Led by the Dauphin County Bar Association (DCBA) and Widener University School of Law’s Harrisburg Campus, Volunteer Lawyers for the Arts helps artists with the unique legal issues they face. This assistance is provided at no charge to the artist or the arts organization.
“Artists are, for the most part, incredibly resilient people,” said Harrisburg photographer Dani Fresh. “But, sometimes, even we need help.”
Through the program, artists and arts groups contact the Dauphin County Bar Association, which assesses the applicant’s financial eligibility for pro bono (free) assistance. The DCBA then forwards potential cases to Widener Law students, who research the legal issues that artists may encounter.
“As a student, this is a win-win situation,” said Widener law student Victoria Beard, whose mother, a weaver, put together a craft cooperative in Waynesboro, Pa. “We can sharpen our skills as future attorneys, perfecting the art of asking questions and eliciting information. We can provide a valuable service to artists and arts organizations that lack the funds to hire an attorney for the help they really need.”
That help may entail such issues as intellectual property, contract disputes, sales, business information, landlord-tenant law, taxes and the creation of corporations, to name just a few. Students conduct client interviews and develop necessary case files that are passed on to licensed attorneys.
Legal issues can become overwhelming to an artist as he or she attempts to establish a career or continues to pursue a career.
“This is an underserved community with unmet legal needs,” said Widener Law School Associate Professor Michael J. Hussey, who joined Professor Juliet M. Moringiello in helping found the program with the DCBA.
Hussey adds that the program allows artists the freedom to pursue their art while volunteer lawyers and law students help to protect their legal interests.
“This program helps artists identify and avoid legal risks when possible,” said Liz Simcox, executive director of the DCBA. “It raises artists’ awareness of the resources available from the DCBA and other organizations when legal representation is needed.”
Bar Association Pro Bono Coordinator Sandy Ballard plays a key role in coordinating this project.
“This is a great opportunity for artists and small arts organizations to find the help they need to become stronger and more successful,” she said.
However, it also benefits the students, as they learn to apply their education while developing their talents and skills through volunteer opportunities before facing the pressures of working in a law firm.
“Law students learn valuable business skills while working with lawyers and artists,” said Ballard.
Since Sept. 15, Lawyers for the Arts has accepted requests from artists and arts organizations through the DCBA Lawyer Referral Service, which assists individuals in identifying private attorneys appropriate to their needs.
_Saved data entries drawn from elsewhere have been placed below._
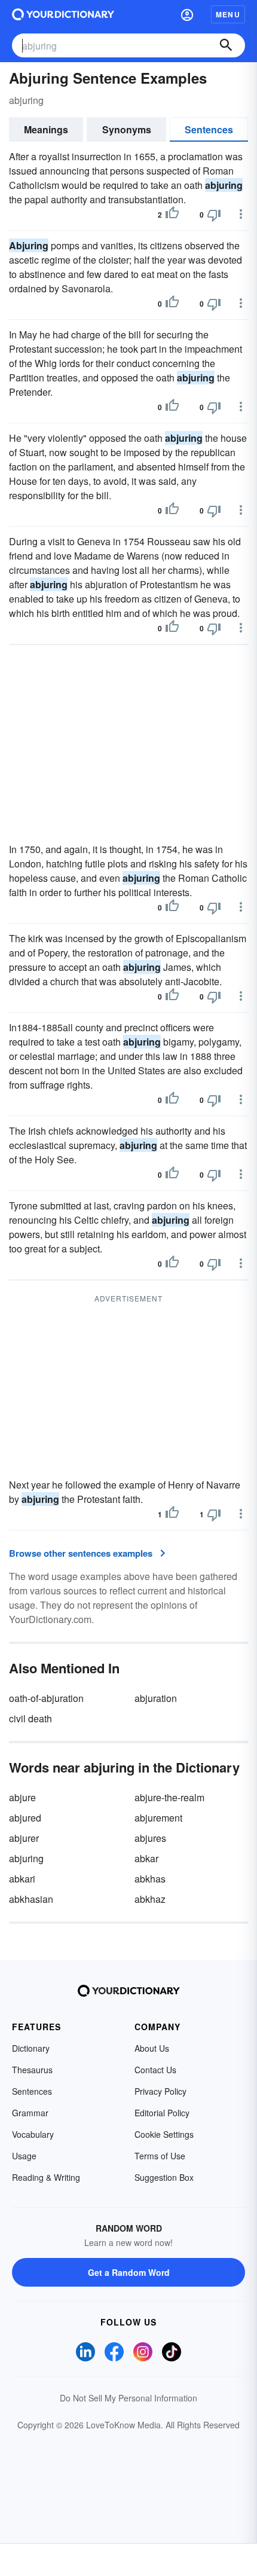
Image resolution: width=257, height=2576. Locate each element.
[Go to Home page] (63, 14)
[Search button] (226, 45)
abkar (146, 1858)
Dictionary (31, 2048)
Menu (228, 14)
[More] (241, 214)
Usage (24, 2156)
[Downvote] (214, 214)
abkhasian (31, 1899)
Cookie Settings (164, 2134)
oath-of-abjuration (46, 1698)
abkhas (150, 1879)
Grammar (30, 2113)
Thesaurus (32, 2070)
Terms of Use (159, 2156)
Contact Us (155, 2070)
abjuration (155, 1698)
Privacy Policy (160, 2091)
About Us (151, 2048)
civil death (30, 1718)
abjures (150, 1838)
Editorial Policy (161, 2113)
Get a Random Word (129, 2272)
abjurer (24, 1838)
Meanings (46, 129)
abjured (25, 1818)
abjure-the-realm (169, 1797)
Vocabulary (33, 2134)
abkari (22, 1879)
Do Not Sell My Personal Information (128, 2398)
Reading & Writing (46, 2177)
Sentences (209, 129)
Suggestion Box (164, 2177)
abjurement (158, 1818)
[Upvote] (172, 214)
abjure (22, 1797)
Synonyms (126, 129)
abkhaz (150, 1899)
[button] (187, 14)
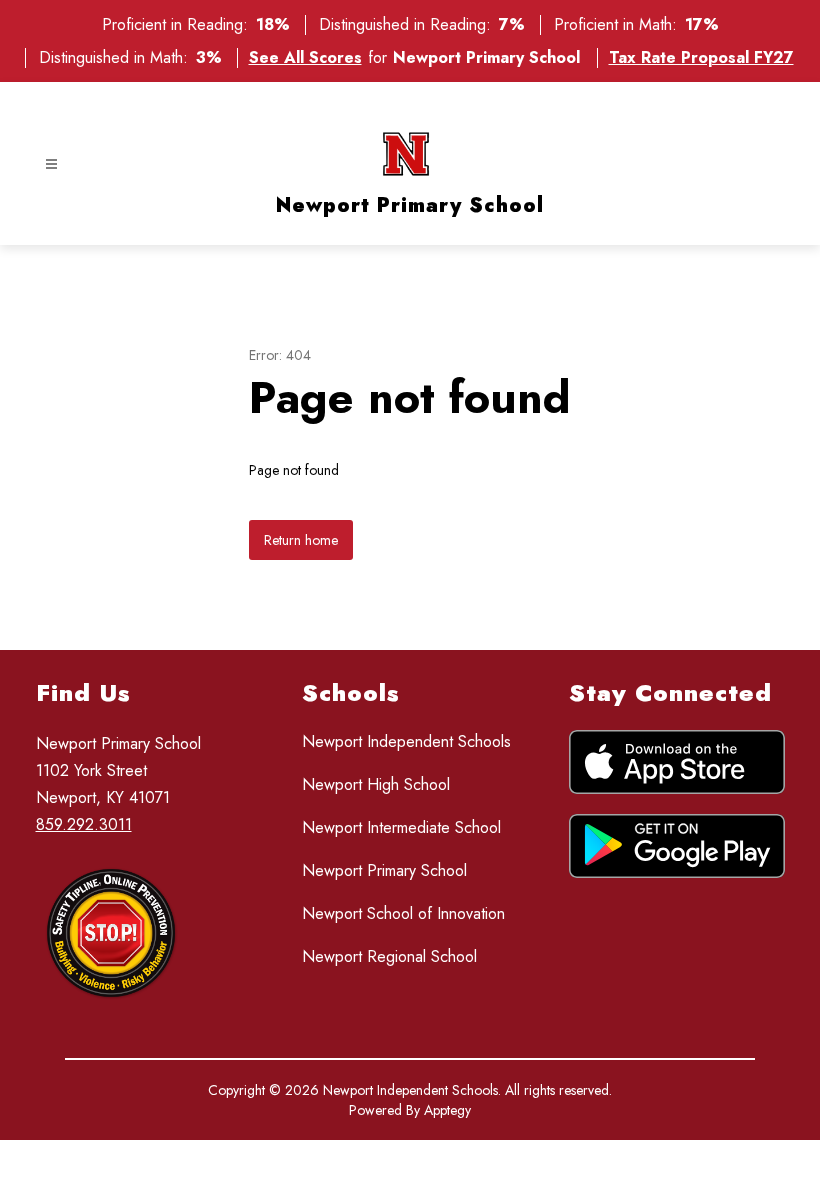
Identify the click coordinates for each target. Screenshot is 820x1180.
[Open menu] (51, 164)
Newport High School (376, 784)
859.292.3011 (84, 824)
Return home (301, 540)
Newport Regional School (389, 956)
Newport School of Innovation (403, 913)
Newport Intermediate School (401, 827)
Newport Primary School (384, 870)
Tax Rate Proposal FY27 (701, 57)
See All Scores (305, 57)
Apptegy (447, 1110)
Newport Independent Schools (406, 741)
Students and faculty of Widener review applications. The DCBA then refers selected applicants to participating local attorneys for representation.
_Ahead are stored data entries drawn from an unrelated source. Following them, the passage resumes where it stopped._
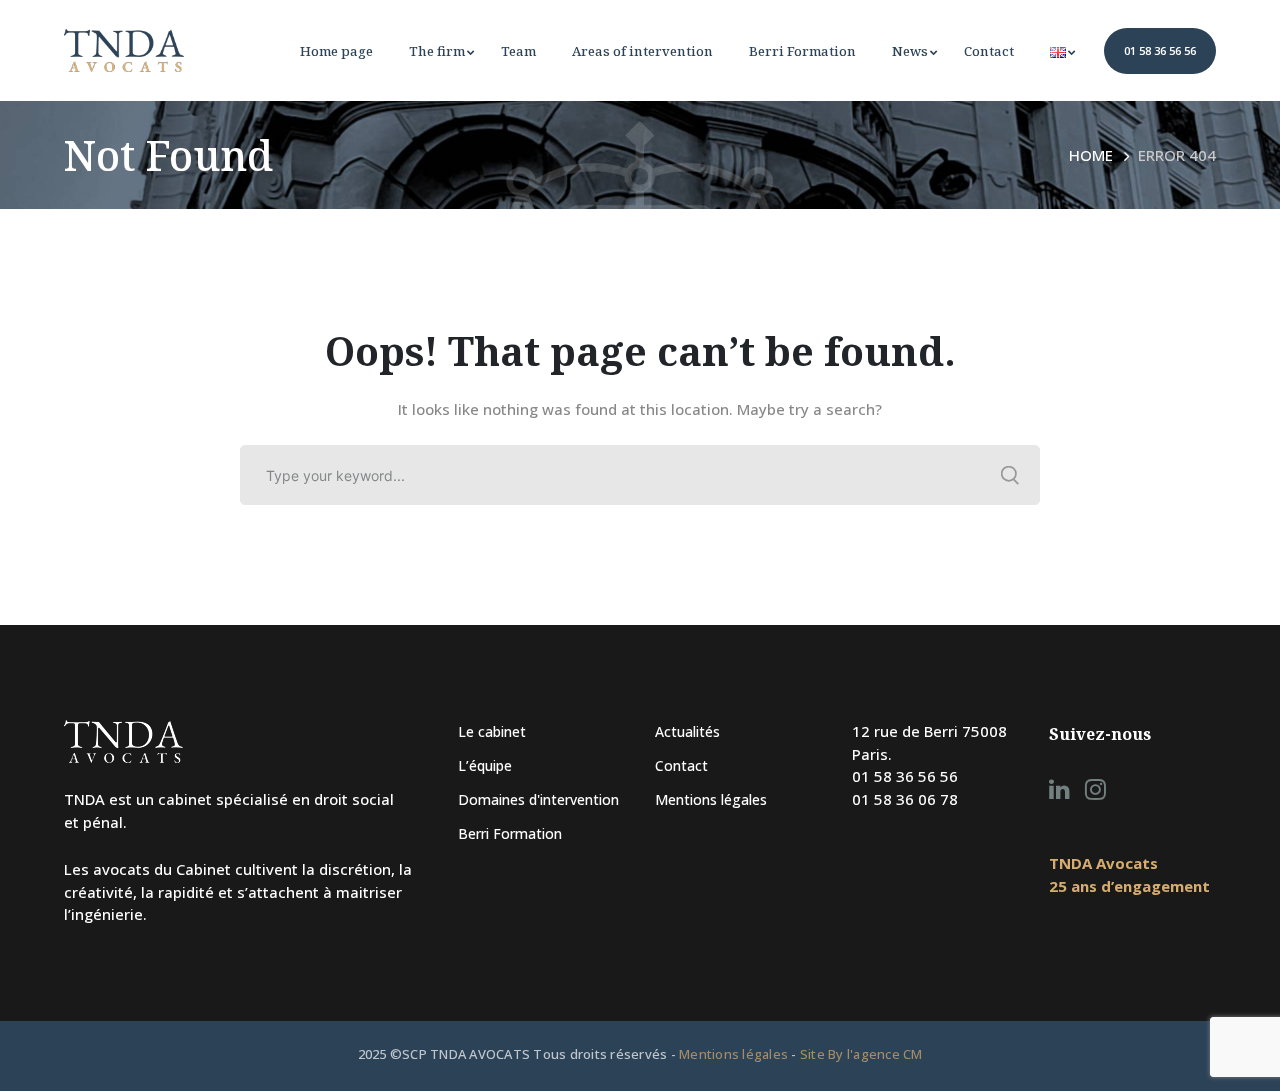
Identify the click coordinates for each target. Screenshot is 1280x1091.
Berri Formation (510, 833)
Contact (681, 765)
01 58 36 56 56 (1160, 50)
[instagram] (1095, 789)
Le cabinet (492, 731)
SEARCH (1010, 475)
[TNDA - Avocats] (124, 49)
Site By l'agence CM (861, 1054)
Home (1091, 155)
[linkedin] (1059, 789)
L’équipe (485, 765)
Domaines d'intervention (538, 799)
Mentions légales (711, 799)
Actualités (687, 731)
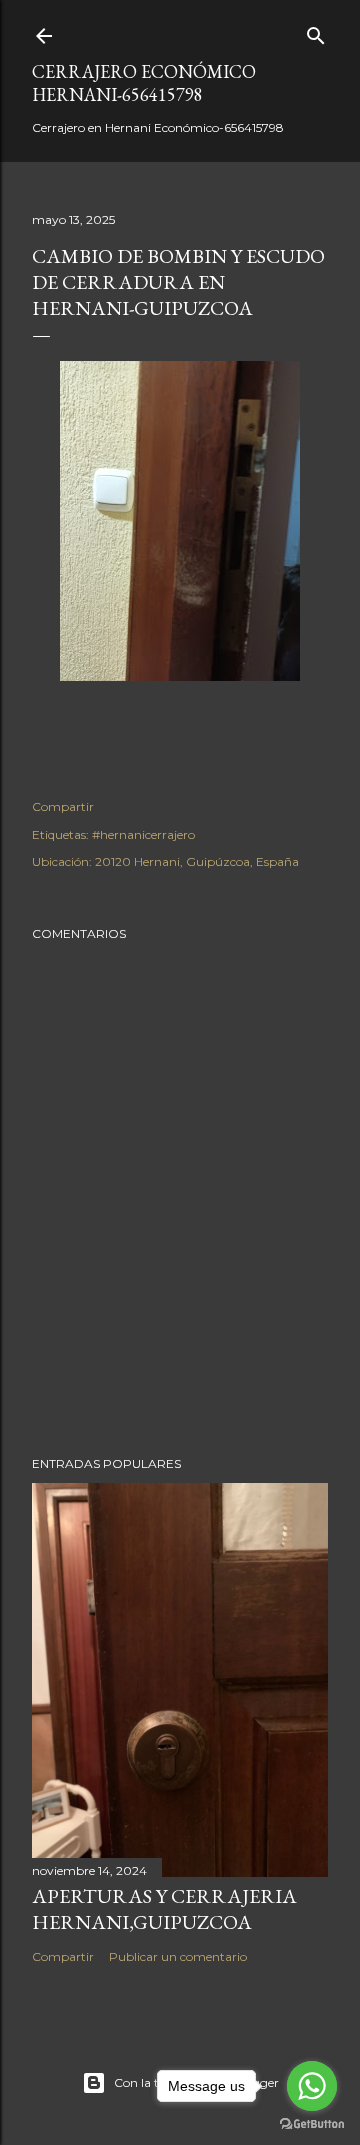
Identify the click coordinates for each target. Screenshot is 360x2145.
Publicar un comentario (178, 1956)
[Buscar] (316, 31)
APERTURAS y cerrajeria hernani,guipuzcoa (164, 1909)
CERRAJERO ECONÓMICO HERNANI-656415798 (144, 83)
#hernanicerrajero (143, 834)
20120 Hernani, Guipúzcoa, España (197, 861)
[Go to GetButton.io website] (312, 2124)
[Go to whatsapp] (312, 2086)
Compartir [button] (63, 806)
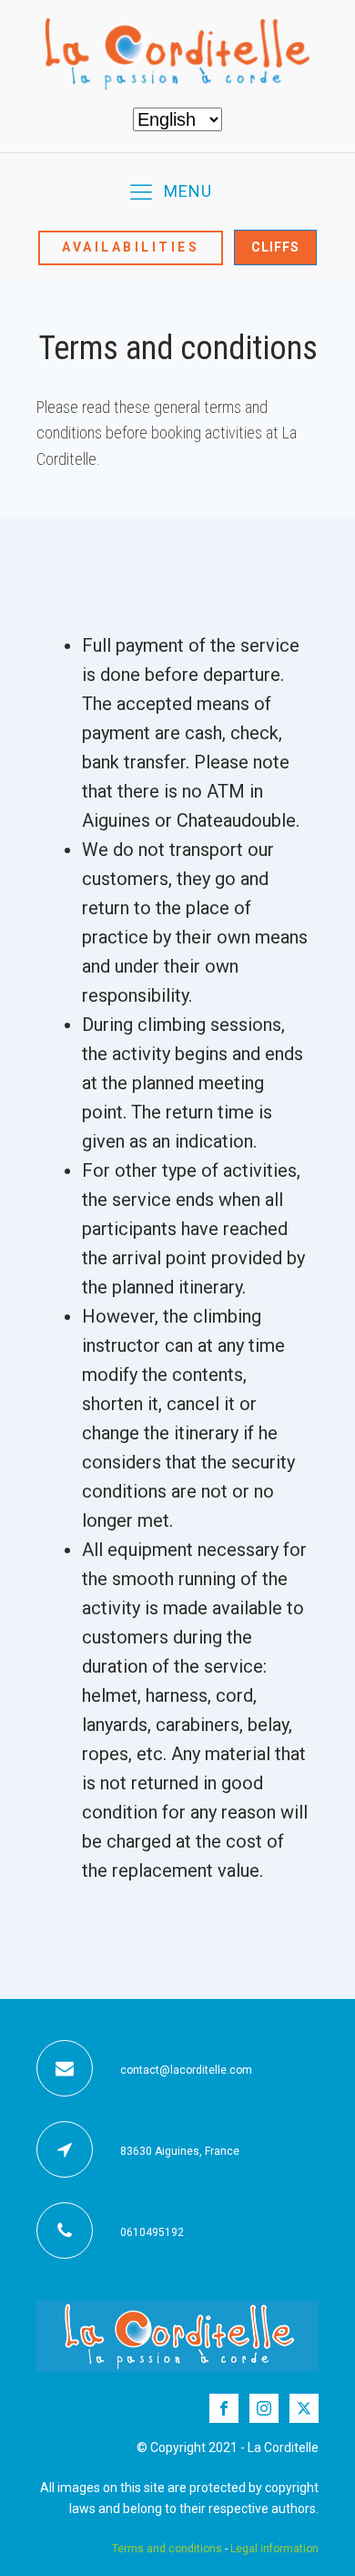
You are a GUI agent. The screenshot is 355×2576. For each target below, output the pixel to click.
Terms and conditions (167, 2548)
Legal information (274, 2548)
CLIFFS (275, 247)
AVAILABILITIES (130, 247)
“Through this program, everyone in central Pennsylvania will be enriched by the creativity of our thriving arts community,” said Hussey.
Harrisburg artist Liz Laribee agreed, adding that the need for legal services will only increase as the city’s already-vibrant art community continues to grow.
“With the number of creative professionals and entrepreneurs honing their craft here, it’s encouraging to see efforts to buffer their work against risk,” she said. “I love when concentric circles of the ecosystem work together in such creative ways. It makes for a better outcome and a greater city.”